As mentioned in About canonical_id, canonical_id is not guaranteed to be immutable. In some cases, a different canonical_id may be assigned to a user who was previously identified as the same person.
To address this issue, a different mechanism has been introduced to maintain an persistency, robust value similar to canonical_id. This is called persistent_id. This page introduces the characteristics of persistent_id and explains how to configure it.

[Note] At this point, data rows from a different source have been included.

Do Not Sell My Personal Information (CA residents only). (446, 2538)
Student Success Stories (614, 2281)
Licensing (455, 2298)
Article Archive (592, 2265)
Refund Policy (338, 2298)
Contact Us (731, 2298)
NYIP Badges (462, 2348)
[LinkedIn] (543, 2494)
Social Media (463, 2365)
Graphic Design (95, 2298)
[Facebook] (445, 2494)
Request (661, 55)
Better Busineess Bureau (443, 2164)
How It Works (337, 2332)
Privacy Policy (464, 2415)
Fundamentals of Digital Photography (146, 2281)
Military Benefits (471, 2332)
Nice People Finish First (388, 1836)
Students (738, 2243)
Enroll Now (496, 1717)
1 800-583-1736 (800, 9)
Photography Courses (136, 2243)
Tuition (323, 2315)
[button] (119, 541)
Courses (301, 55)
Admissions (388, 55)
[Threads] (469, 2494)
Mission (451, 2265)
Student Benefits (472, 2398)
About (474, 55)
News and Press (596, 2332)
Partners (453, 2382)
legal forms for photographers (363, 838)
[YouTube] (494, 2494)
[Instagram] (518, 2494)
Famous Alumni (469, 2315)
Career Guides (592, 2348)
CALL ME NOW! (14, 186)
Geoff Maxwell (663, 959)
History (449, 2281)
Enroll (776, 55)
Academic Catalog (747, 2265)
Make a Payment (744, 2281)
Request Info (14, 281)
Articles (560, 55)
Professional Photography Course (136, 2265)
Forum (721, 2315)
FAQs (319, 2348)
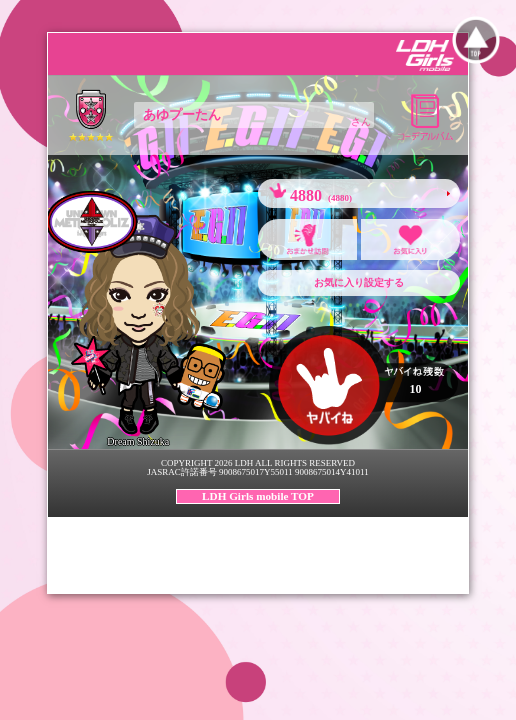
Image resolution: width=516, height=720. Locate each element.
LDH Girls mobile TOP (258, 496)
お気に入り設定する (359, 282)
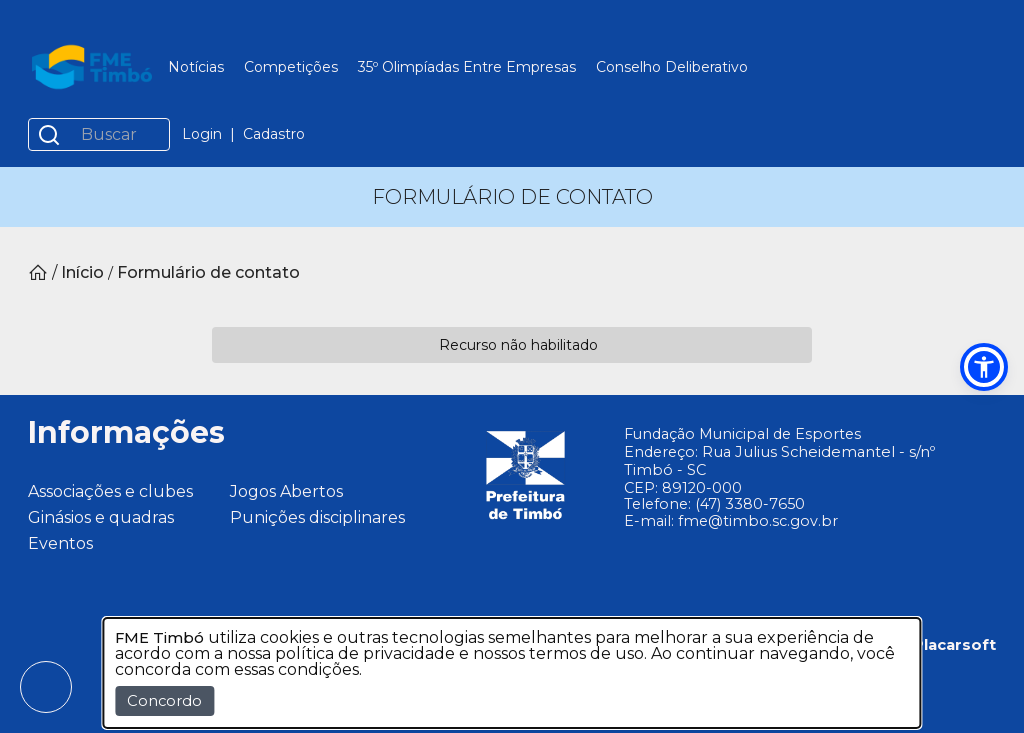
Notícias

If persistent_id is used instead of canonical_id, users do not need to set merge_by_keys: to obtain an robust ID.
persistent_id is not supported by do_not_merge_key.
The mechanism for generating values for canonical_id and persistent_id is illustrated using the following examples:
| Day | td_client_id | td_global_id |
|---|---|---|
| 2024-03-01 | aaa_002 | 3rd_001 |
| 2024-03-02 | aaa_001 | 3rd_001 |
Both canonical_id and persistent_id can be configured as follows:
canonical_ids:
- name: cid
merge_by_keys: [td_client_id, td_global_id]
persistent_ids:
- name: pid
merge_by_keys: [td_client_id, td_global_id]Under this configuration, the smallest value in td_client_id (in this case, aaa_001) is selected as the leader, and the canonical_id is generated based on this value.
For persistent_id, the smallest value in td_client_id in terms of time is chosen as the leader. In this example, aaa_002 is the leader, and the persistent_id is generated based on this value.
To understand how persistent_id is generated, let’s examine the transition of the leader as new data is added each day.
| Day | td_client_id | td_global_id |
|---|---|---|
| 2024-03-01 | aaa_002 | 3rd_001 |
The leaders for each ID on Day 1 are as follows:
| Day | Leader (canonical_id) | Leader (persistent_id) |
|---|---|---|
| 2024-03-01 | aaa_002 | aaa_002 |
| Day | td_client_id | td_global_id |
|---|---|---|
| 2024-03-01 | aaa_002 | 3rd_001 |
| 2024-03-02 | aaa_001 | 3rd_001 |
On Day 2, the leaders are as follows:
| Day | Leader (canonical_id) | Leader (persistent_id) |
|---|---|---|
| 2024-03-01 | aaa_002 | aaa_002 |
| 2024-03-02 | aaa_001 | aaa_002 |
The leader for canonical_id changes from the previous day, resulting in a new canonical_id value. However, the leader for persistent_id remains unchanged, so the same persistent_id value is retained.
This mechanism ensures that persistent_id remains persistent by always selecting the smallest value based on time, ensuring the leader does not change regardless of new key values.
When two individuals are linked, persistent_id ensures that the value of the earlier key remains as the leader. Consider the following example:
| Day | site_aaa | site_aaa | site_bbb | site_bbb |
|---|---|---|---|---|
td_client_id | td_global_id | td_client_id | td_global_id | |
| 2024-03-01 | bbb_001 | 3rd_001 | ||
| 2024-03-02 | aaa_001 | 3rd_002 | ||
| 2024-03-03 | aaa_001 | 3rd_001 |
| Day | Leader (canonical_id) | Leader (persistent_id) |
|---|---|---|
| 2024-03-02 | bbb_001 | bbb_001 |
| Day | Leader (canonical_id) | Leader (persistent_id) |
|---|---|---|
| 2024-03-02 | aaa_001 | aaa_001 |
When Person 1 and Person 2 are linked on Day 3:
| Day | Leader (canonical_id) | Leader (persistent_id) |
|---|---|---|
| 2024-03-03 | aaa_001 | bbb_001 |
In this case, canonical_id merges into the leader of Person 1, while persistent_id merges into the leader of Person 2.
There are two scenarios where persistent_id can change:
- When past records are added or deleted: Changes to past records may affect the leader selection.
- When
timeis deprioritized inmerge_by_keys:: The key priority can be explicitly set to overridetime.
For instance:
persistent_ids:
- name: pid
merge_by_keys: [td_client_id, time, td_global_id]This configuration prioritizes td_client_id over time, potentially leading to changes in the persistent_id value when higher-priority keys are introduced later.